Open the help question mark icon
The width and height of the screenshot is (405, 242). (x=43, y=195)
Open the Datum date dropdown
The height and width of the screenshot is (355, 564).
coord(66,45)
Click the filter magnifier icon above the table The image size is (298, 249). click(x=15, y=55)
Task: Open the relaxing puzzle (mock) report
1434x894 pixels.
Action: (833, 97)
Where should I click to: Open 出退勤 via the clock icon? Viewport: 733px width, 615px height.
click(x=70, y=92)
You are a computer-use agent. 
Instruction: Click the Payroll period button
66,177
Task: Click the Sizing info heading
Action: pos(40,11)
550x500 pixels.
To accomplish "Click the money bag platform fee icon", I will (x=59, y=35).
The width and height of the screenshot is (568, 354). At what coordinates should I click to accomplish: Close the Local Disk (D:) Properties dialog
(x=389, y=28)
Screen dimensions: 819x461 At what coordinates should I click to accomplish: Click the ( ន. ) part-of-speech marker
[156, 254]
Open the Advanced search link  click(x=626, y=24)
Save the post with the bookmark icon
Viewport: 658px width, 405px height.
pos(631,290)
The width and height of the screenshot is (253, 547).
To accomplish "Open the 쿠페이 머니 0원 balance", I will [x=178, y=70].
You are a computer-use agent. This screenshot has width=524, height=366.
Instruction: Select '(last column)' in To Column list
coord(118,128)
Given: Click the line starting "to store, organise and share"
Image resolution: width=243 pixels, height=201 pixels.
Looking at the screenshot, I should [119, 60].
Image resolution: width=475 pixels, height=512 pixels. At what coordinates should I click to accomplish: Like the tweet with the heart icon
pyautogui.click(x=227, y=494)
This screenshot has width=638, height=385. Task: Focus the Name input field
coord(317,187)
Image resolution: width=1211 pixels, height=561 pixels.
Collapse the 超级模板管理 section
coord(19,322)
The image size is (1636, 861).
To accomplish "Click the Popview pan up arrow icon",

_Your task_:
The answer is to be a bare number, showing how many lines of the records contain "size".

_Response to the exercise_:
2